Work to be completed
Copy the passage about NYU's tuition waiver word for word, starting at "Interestingly, a shortage" and ending at "leading by example.".

Excerpted text
▼▼▼

Interestingly, a shortage is what sometimes occurs when an accrediting body actually, y'know, regulates their given profession.  Sounds like a nice problem to have (as opposed to decades of law graduate overproduction, by contrast) and it is easily remedied.  But the tuition waiver also gets exactly at the core of the public service issue.  While the Law School Cartel whines about graduates not "defending liberty" and "pursuing justice" while offering soft-default, not-solutions to student debt (and the Department of Education eviscerates public loan forgiveness in the meantime), NYU is actually putting its money where its mouth is.  Something the scamblogs have long criticized the Cartel for failing to do - if you actually want more public servants and more diversity, then hey, open the pocketbook.  NYU is leading by example.

▲▲▲

Record set
▼▼▼

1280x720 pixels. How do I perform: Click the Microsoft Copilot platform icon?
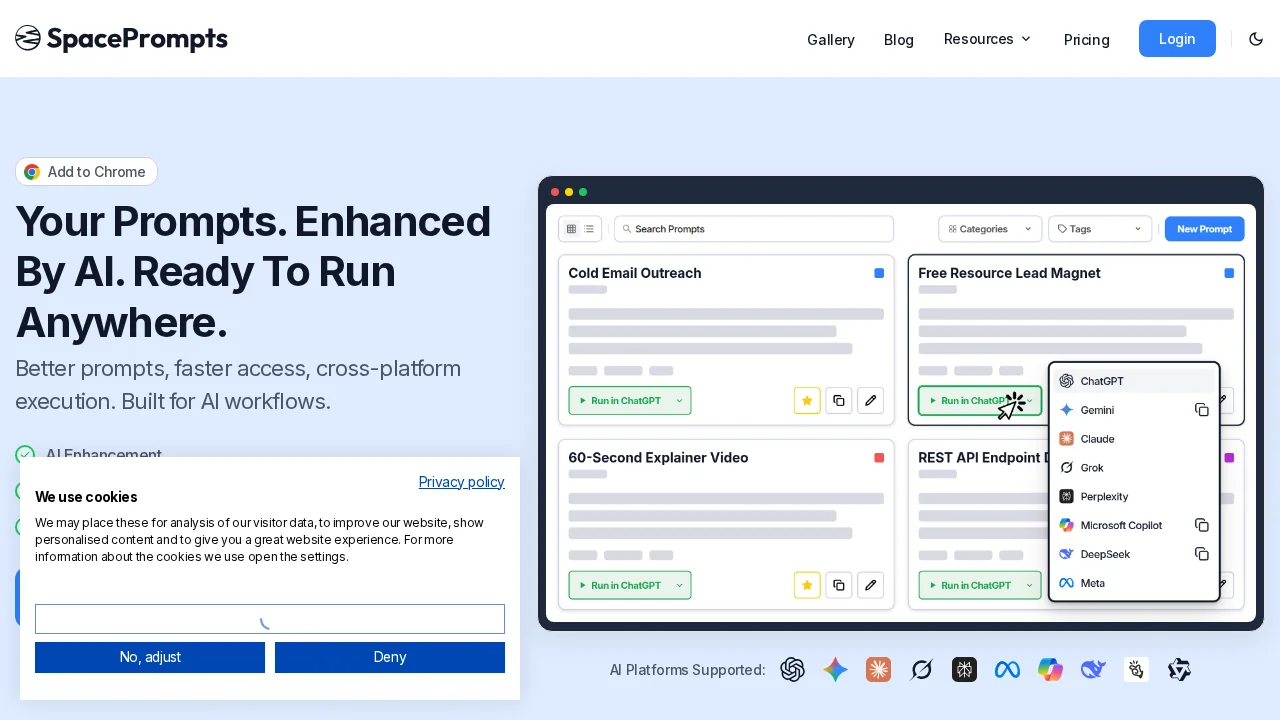(1050, 670)
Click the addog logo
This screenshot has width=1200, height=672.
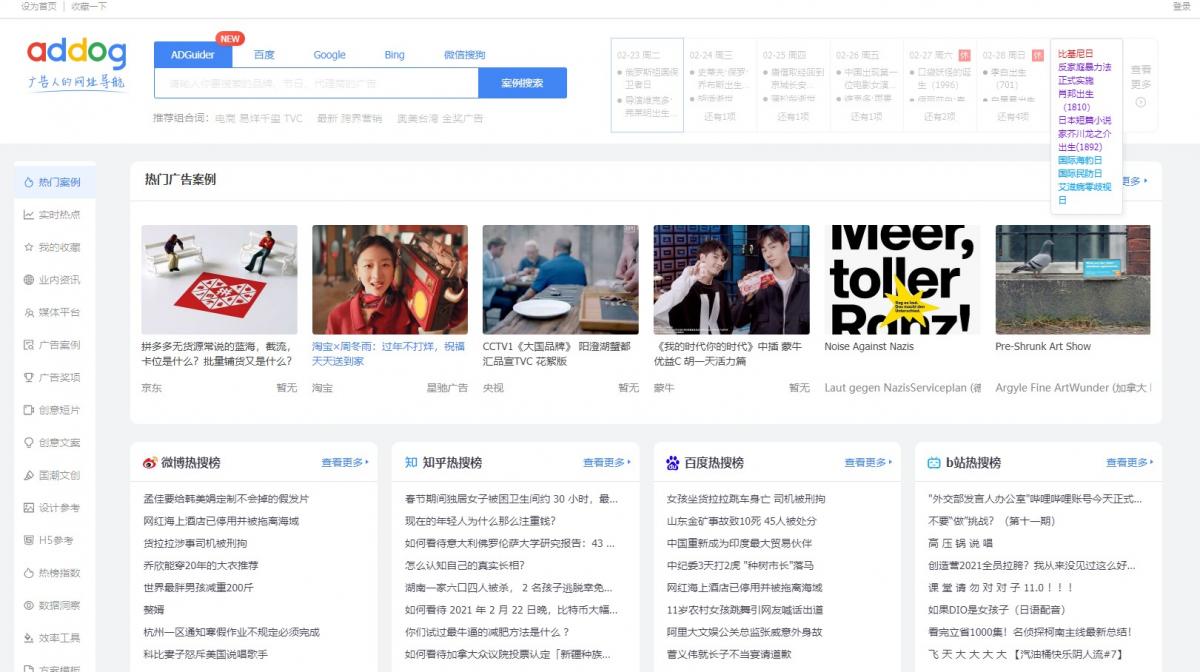tap(76, 65)
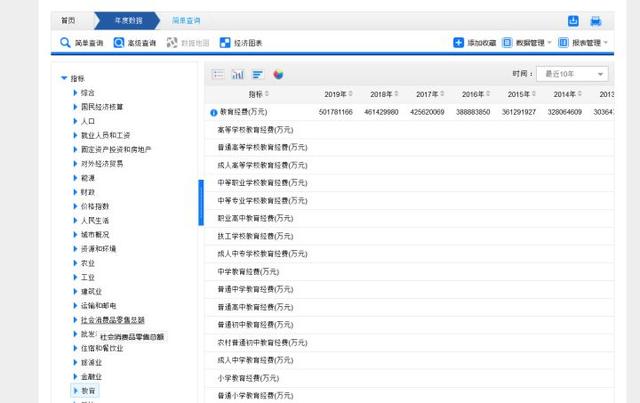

▲▲▲

Solution to this task
Interestingly, a shortage is what sometimes occurs when an accrediting body actually, y'know, regulates their given profession.  Sounds like a nice problem to have (as opposed to decades of law graduate overproduction, by contrast) and it is easily remedied.  But the tuition waiver also gets exactly at the core of the public service issue.  While the Law School Cartel whines about graduates not "defending liberty" and "pursuing justice" while offering soft-default, not-solutions to student debt (and the Department of Education eviscerates public loan forgiveness in the meantime), NYU is actually putting its money where its mouth is.  Something the scamblogs have long criticized the Cartel for failing to do - if you actually want more public servants and more diversity, then hey, open the pocketbook.  NYU is leading by example.